WHAT YOU WILL DO: Starting at the top of the entries below, set down every line exactly, please, until you reach the line with "You are a computer-use agent. This", which is included too.

SUPPLIED MATERIAL:
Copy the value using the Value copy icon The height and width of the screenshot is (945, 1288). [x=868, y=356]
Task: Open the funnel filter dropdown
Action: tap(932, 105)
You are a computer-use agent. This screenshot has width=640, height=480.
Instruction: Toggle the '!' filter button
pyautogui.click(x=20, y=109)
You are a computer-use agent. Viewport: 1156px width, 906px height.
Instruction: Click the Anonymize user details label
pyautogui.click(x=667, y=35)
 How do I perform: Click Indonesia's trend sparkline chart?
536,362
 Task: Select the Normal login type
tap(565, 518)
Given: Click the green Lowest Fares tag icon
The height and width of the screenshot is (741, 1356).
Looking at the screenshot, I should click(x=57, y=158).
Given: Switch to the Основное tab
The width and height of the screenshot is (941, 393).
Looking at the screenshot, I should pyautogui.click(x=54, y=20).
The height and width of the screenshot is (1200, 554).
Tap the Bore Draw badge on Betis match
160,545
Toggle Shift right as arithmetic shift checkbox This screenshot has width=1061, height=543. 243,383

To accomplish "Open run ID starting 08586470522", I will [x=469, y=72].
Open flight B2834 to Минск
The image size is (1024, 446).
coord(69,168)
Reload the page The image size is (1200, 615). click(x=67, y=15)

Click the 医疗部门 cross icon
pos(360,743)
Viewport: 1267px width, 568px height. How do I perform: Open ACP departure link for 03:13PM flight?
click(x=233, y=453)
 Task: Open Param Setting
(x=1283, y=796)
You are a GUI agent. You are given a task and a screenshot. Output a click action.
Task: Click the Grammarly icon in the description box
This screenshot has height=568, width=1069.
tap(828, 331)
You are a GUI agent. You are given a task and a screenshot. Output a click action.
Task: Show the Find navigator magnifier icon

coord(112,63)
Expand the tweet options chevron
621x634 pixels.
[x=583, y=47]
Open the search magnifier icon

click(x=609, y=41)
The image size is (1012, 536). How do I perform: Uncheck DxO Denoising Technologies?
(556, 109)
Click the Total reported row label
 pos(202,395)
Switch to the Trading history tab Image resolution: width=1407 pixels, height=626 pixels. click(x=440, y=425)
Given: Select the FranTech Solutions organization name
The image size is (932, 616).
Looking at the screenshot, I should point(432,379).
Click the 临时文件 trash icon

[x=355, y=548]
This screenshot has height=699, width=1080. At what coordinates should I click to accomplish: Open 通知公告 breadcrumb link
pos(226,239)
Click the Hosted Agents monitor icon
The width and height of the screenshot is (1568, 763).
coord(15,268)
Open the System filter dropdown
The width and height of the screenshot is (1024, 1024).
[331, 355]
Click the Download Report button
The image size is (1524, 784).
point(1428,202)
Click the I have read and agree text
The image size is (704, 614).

RESULT BELOW:
Copy the value using the Value copy icon The height and width of the screenshot is (945, 1288). [x=868, y=356]
Task: Open the funnel filter dropdown
Action: tap(932, 105)
You are a computer-use agent. This screenshot has width=640, height=480.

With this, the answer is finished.